Passage given:
##############################
Sager moved back to Iowa in late March 2012 and his cousin, Todd

Leavitt, referred Sager to Jacobson so that Sager could start work at the

Hawkeye factory. Sager, along with his cousin, applied to Jacobson, and both

were placed at the Hawkeye factory in April. At the time Sager applied, the job at

Hawkeye was the only work he was offered by Jacobson. Sager was trained and

supervised by Hawkeye employees, who showed Sager the machine he would

be working on each day.

On May 30, 2012, Sager was injured when hot plastic came out of a

machine and landed on the back of his right hand. Sager made a workers’ 4

compensation claim against Jacobson’s workers’ compensation carrier and

received a settlement. Hawkeye did not file a first report of injury or refer the

injury to its workers’ compensation carrier or Iowa OSHA. Sager returned to

Hawkeye for work after the injury, but he later decided to leave, saying he was

leaving for a better paying job, that he “love[d] working at Hawkeye” but he “just

had a kid so have to have more money.” After he resigned his position at

Hawkeye, Sager did return to Jacobson and was placed in positions for other

customers of Jacobson.
##############################
Listing:
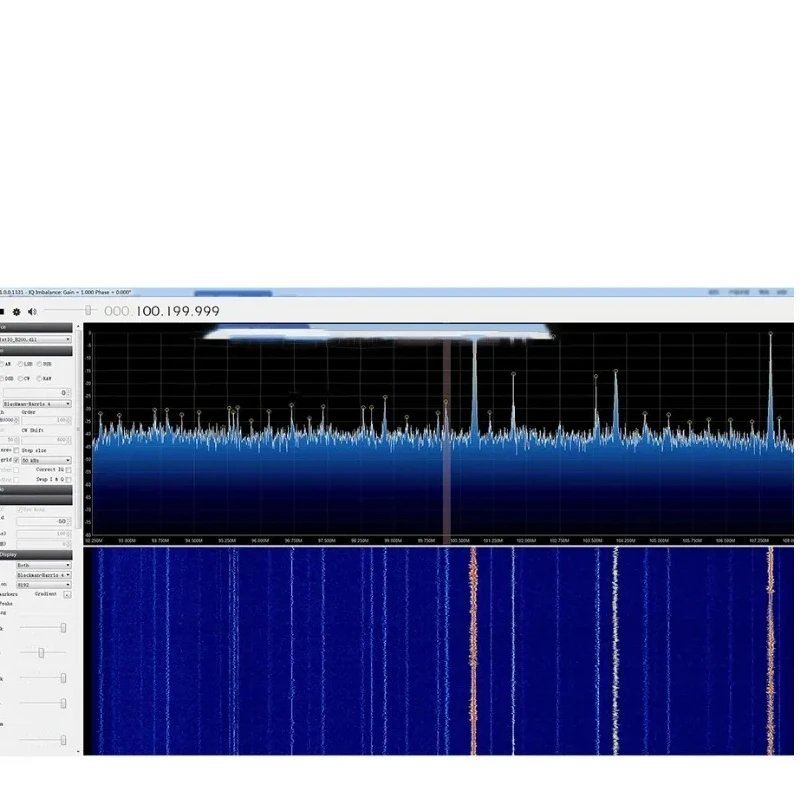800x800 pixels.
Task: Click the volume slider handle
Action: click(x=89, y=311)
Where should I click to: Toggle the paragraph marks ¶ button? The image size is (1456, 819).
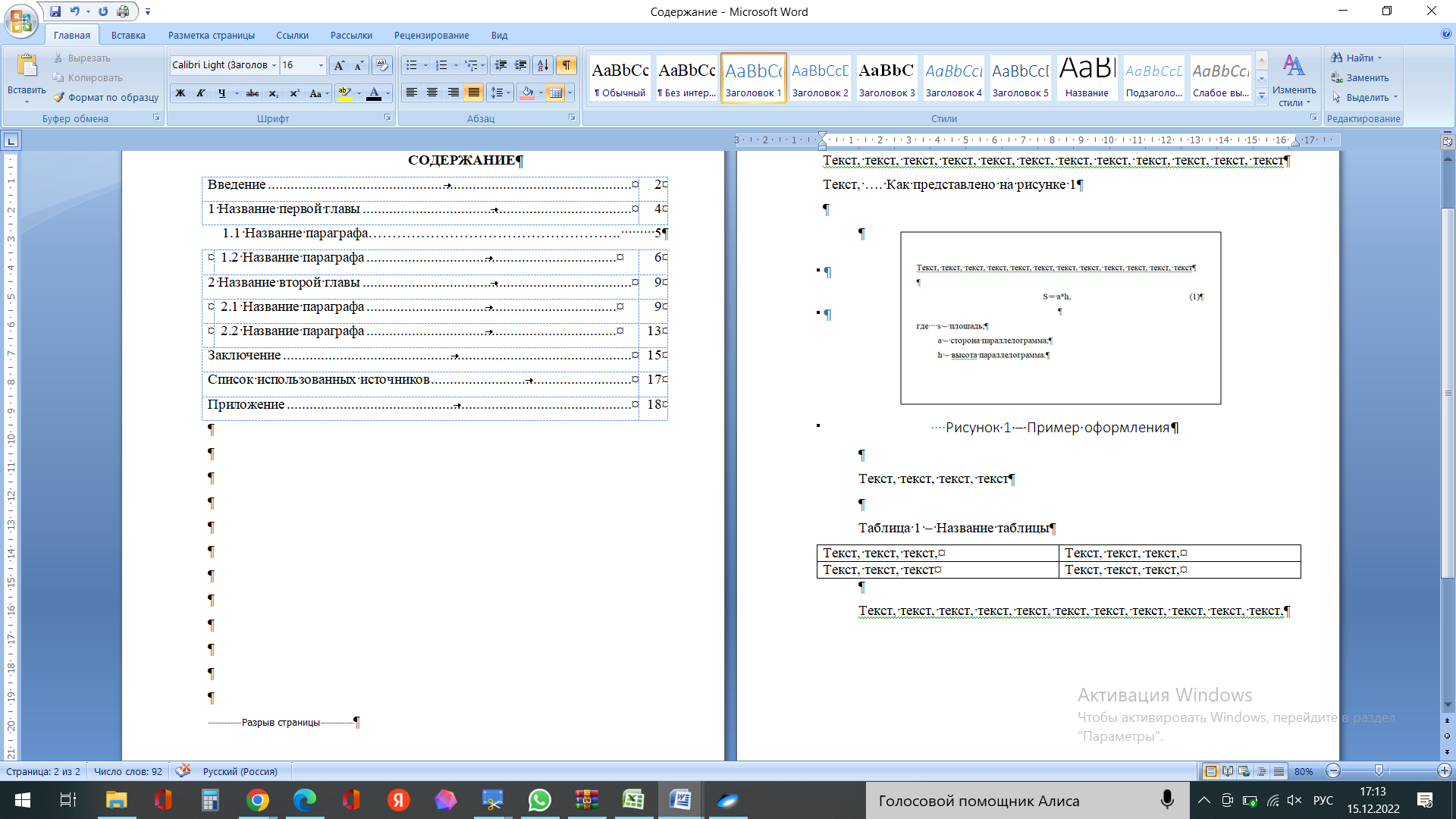566,65
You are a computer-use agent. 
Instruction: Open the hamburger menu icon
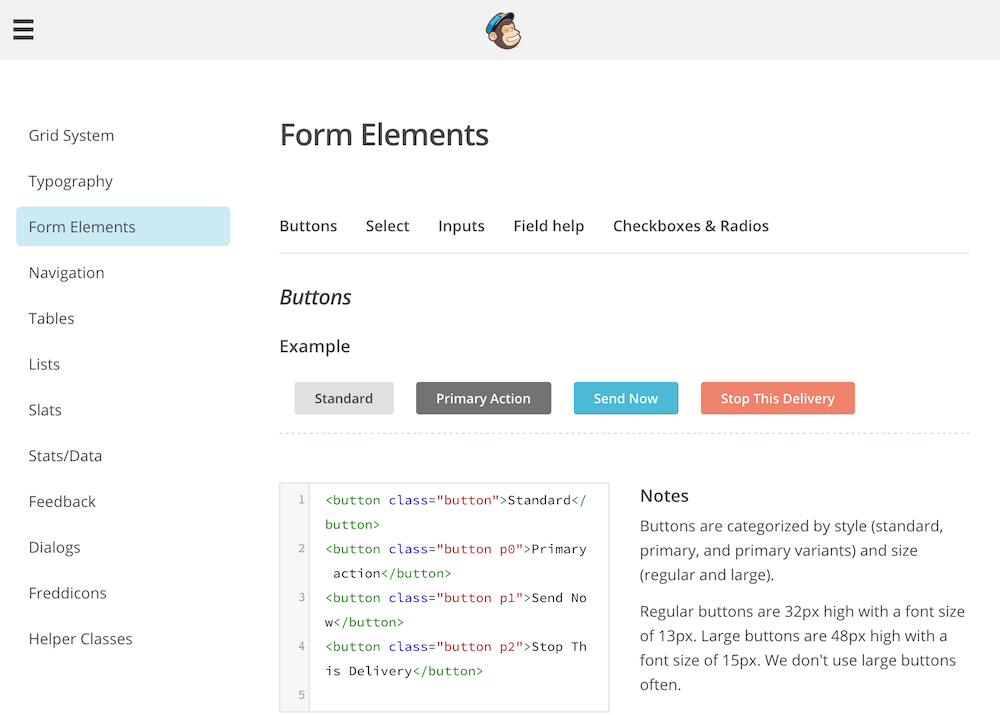23,30
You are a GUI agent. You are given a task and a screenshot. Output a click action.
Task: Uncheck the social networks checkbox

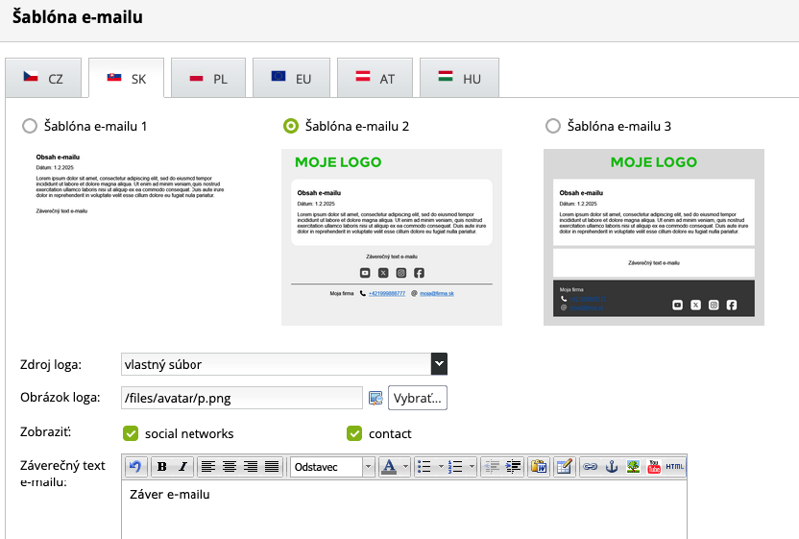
##############################
What you will do:
Please go on with the account of Sager's work and injury at the Hawkeye factory, starting after its last sentence.

Final result:
On March 25, 2014, Sager’s attorney sent a letter to Hawkeye stating

Sager was “an employee of Hawkeye via a staffing company (Jacobson

Staffing).” The letter mentioned Sager’s hand injury and asked for the

manufacturer of the injection molding machine that injured Sager. It also asked

for the names of Sager’s supervisors who were responsible for maintaining a

safe working environment. The letter mentioned Sager was in the process of

resolving his workers’ compensation claim but that under Iowa law he could bring

a third party claim against a manufacturer or a co-employee for gross negligence.

Hawkeye’s director of human resources responded to the letter on April 2,

2014, in which she asserted Sager was not a Hawkeye employee on the date of

the injury but instead was an employee of Jacobson. The letter informed Sager’s

counsel that all workers’ compensation claims should be directed at Jacobson

and its insurer. The letter informed Sager’s attorney of Sager’s supervisor the

day of the accident, a Hawkeye employee, and also the manufacturer of the

machine that injured Sager. 5

Sager, in an affidavit filed as part of the summary judgment motions,

asserted he was never informed he was an employee of Hawkeye or a “joint

employee” of both Jacobson and Hawkeye. He claimed he never received an

employee manual from Hawkeye or wore any clothing with Hawkeye’s label. He

claimed his “boss” was a Jacobson employee, and he reported to that person

regarding his work. He claimed he never filled out a Hawkeye application or

received any kind of performance review from Hawkeye.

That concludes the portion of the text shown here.